= SCORE Class 4 =

SCORE Class 4 is a limited four-wheel, single or two-seat vehicle class that competes in the SCORE off-road race series including the Baja 1000, Baja 500, San Felipe 250, Baja Sur 500 and the SCORE Desert Challenge. Class 4 was added in 2009.

This is an open class and all components will be considered open unless restricted by SCORE International.

==Vehicle description==
Limited 4-wheel, single or two-seat vehicles. Limited 2.4-liter Ecotec sealed engine.
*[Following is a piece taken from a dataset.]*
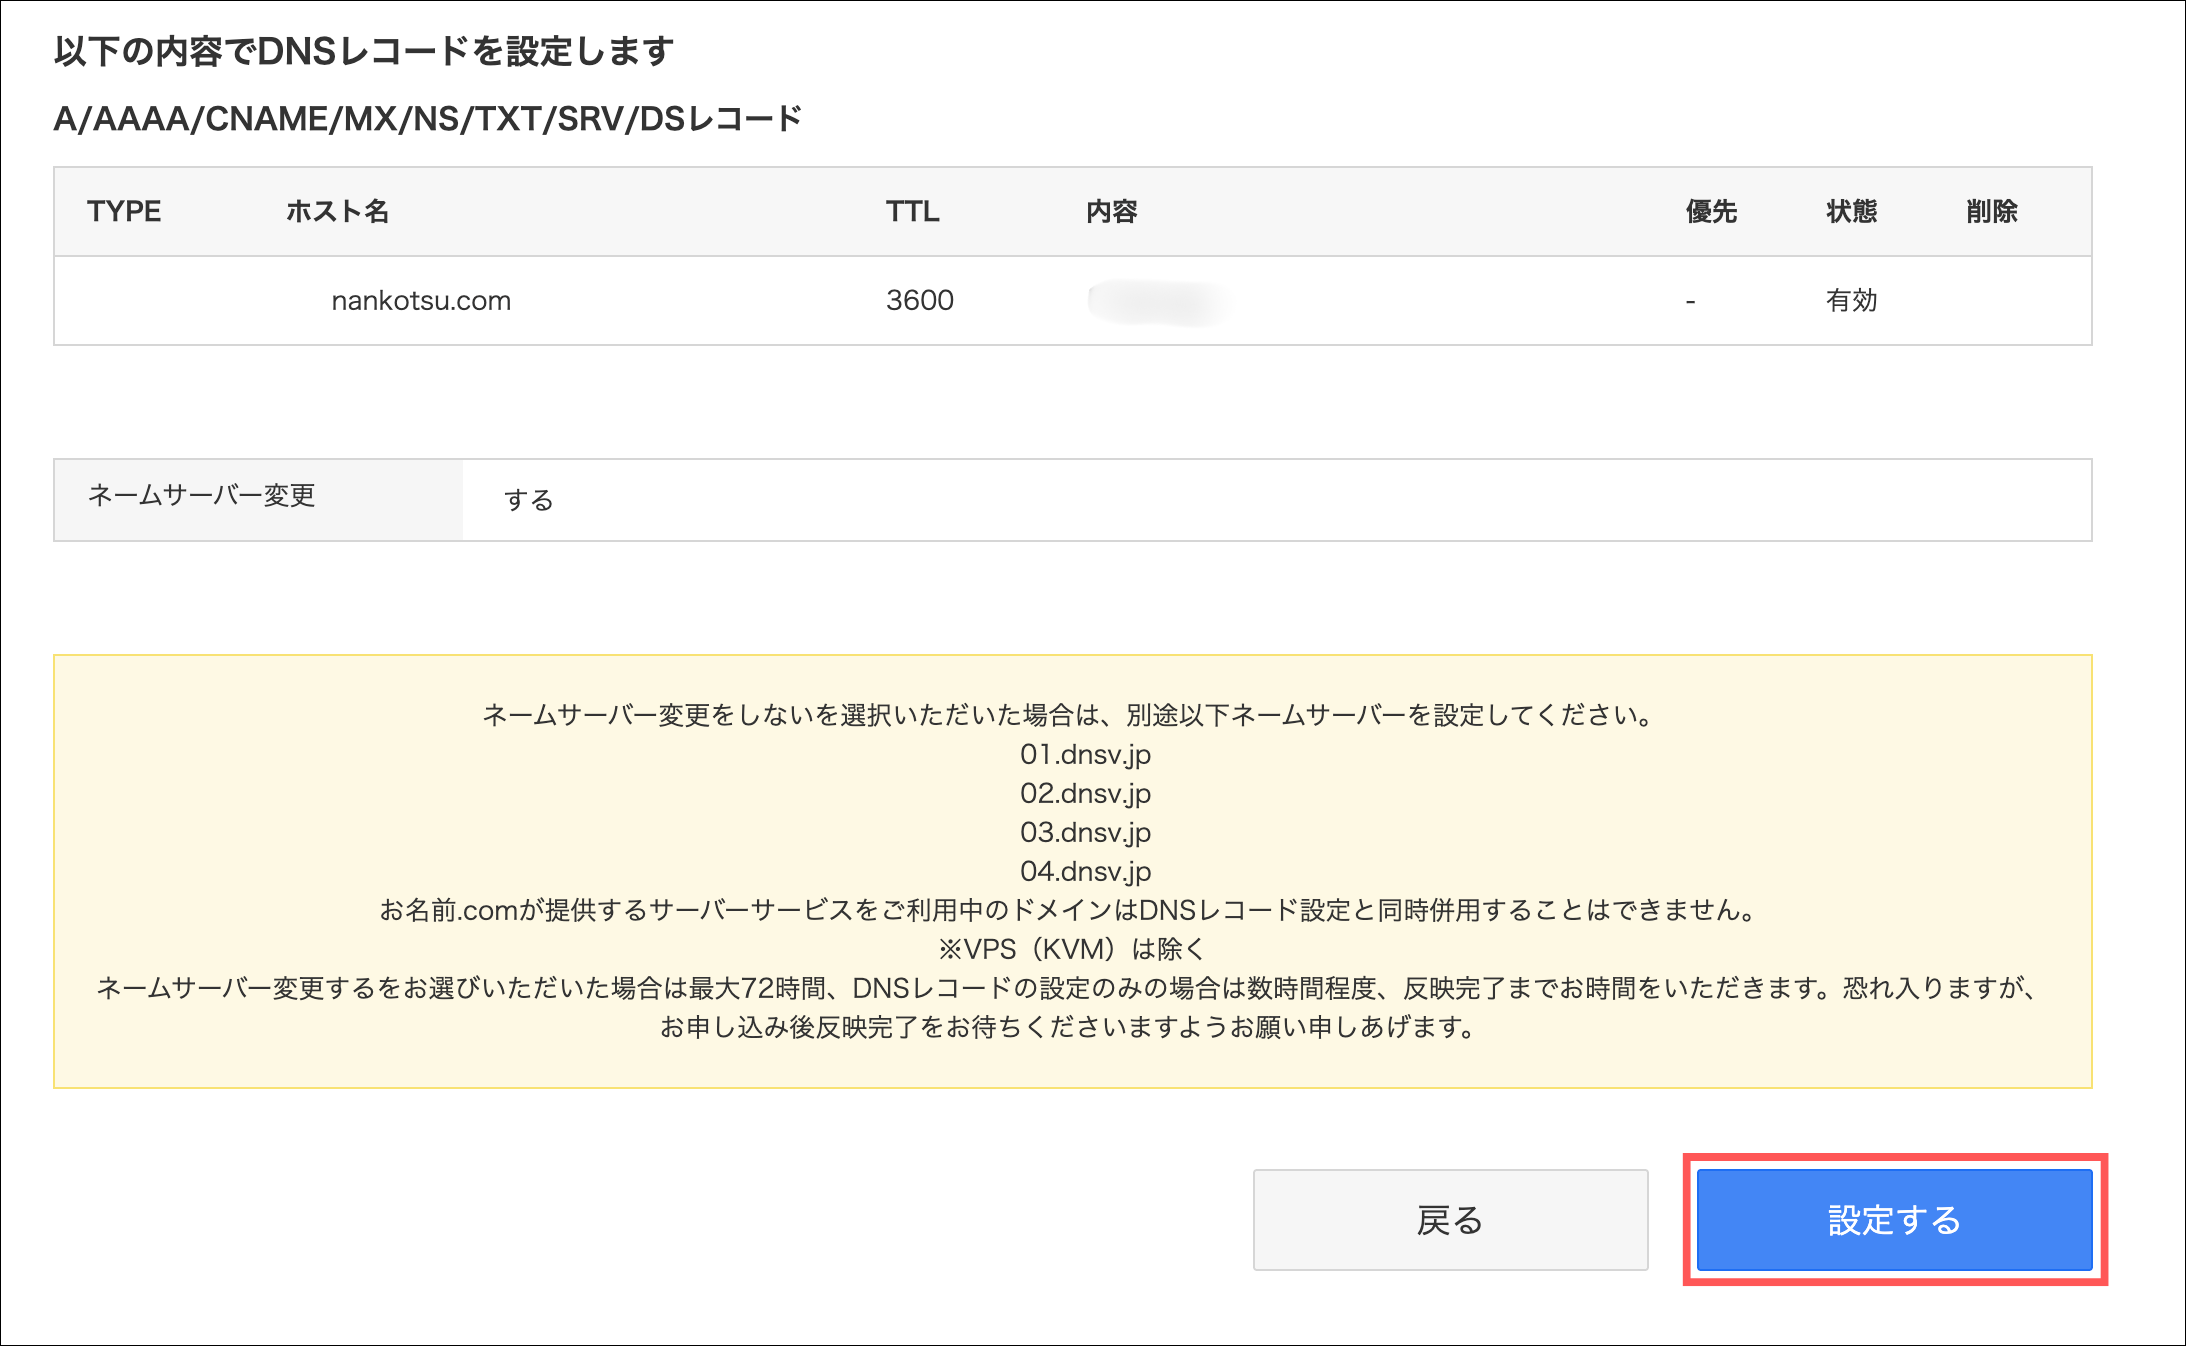Click the 戻る back button
Viewport: 2186px width, 1346px height.
1449,1220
Must use Delphi MEFI 4 or MEFI 5 ECU. Frame, suspension and appearance are similar to that of a Class 10 vehicle.

==Class requirements==

===Engine===
Stock GM Ecotec 2.2-liter four-cylinder engine. Single seat vehicles are limited to 2.2 liter engines but two-seat vehicles are limited to 2.4 liter. 2.4 liter engines must use the cable controlled 2.2 liter throttle body. No fly by wire throttle bodies are permitted.

Engine must remain stock as delivered by the manufacture. Engine must be sealed by SCORE prior to being installed into vehicle. Must use stock Delphi MEFI ECU 4 or 5.

===Suspension===
Unlimited.

===Body===
No production bodied vehicles are allowed in this class.